Reveillez vous, il y a déjà 1 700 mosquées et autres lieux de culte musulmans en France. (Par comparaison: aux 1 100 temples protestants, et 300 synagogues...).
Un jour la France deviendra le 1er pays islamiste d'Europe et tout le monde s'en fout.
La gauche applaudit des 2 mains et la droite ne fait rien.

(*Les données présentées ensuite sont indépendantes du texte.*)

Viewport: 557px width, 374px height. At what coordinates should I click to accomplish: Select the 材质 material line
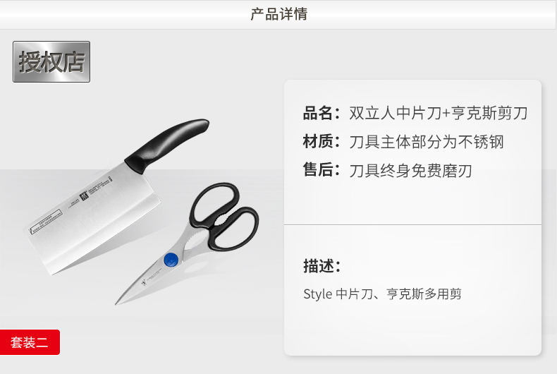(x=403, y=142)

Florence Mazzoleni 07/03/2010 06:54



Cet eternel débat fera t il baisser l'abstention le 14 et 21 Mars; that is the question



Tony 06/03/2010 19:58


Ouvrez les yeux :


Notre identité nationale est incompatible avec l’islam, non parce que nous rejetons les Musulmans, mais parce que c’est l’islam qui, ontologiquement, nous
rejette, ne serait-ce que parce qu’un Musulman conséquent appartient déjà à une nation : l’Oumma, dont les lois et les codes ont une préséance sur nos lois, sur nos valeurs et sur nos
codes.


En une ou deux générations, nos immigrés espagnols, italiens, polonais, arméniens, juifs et autres sont devenus tout à fait français et nous ont donné des
hommes politiques français tels que Gambetta, des écrivains tels qu’Emile Zola, des physiciens prix Nobel tels que Charpak, des artistes. Leur différence religieuse n’entre pas en ligne de
compte.


Mais par contre, l’identité française bute sur l’islam. L’adjonction, sans consultation des Français, d’un département tel que Mayotte, font de ce
département le 100ème dans l’ordre chronologique, mais le premier département « français » 100% musulman, à 99% non francophone, plaçant sa charia et sa polygamie au dessus
de notre Code civil.


S’ajoutant aux quelques millions de musulmans venus, et continuant à venir du Maghreb, fermement attachés à leur drapeau national, et aux musulmans d’Afrique
Noire, cette immigration massive et majoritairement sans qualification professionnelle représente de surcroît une aberration économique et sociale dans un pays qui fait fabriquer ses
voitures «françaises» en Roumanie, en Turquie et autres gisements de main d’œuvre au rabais, et fait de la Chine l’atelier du monde.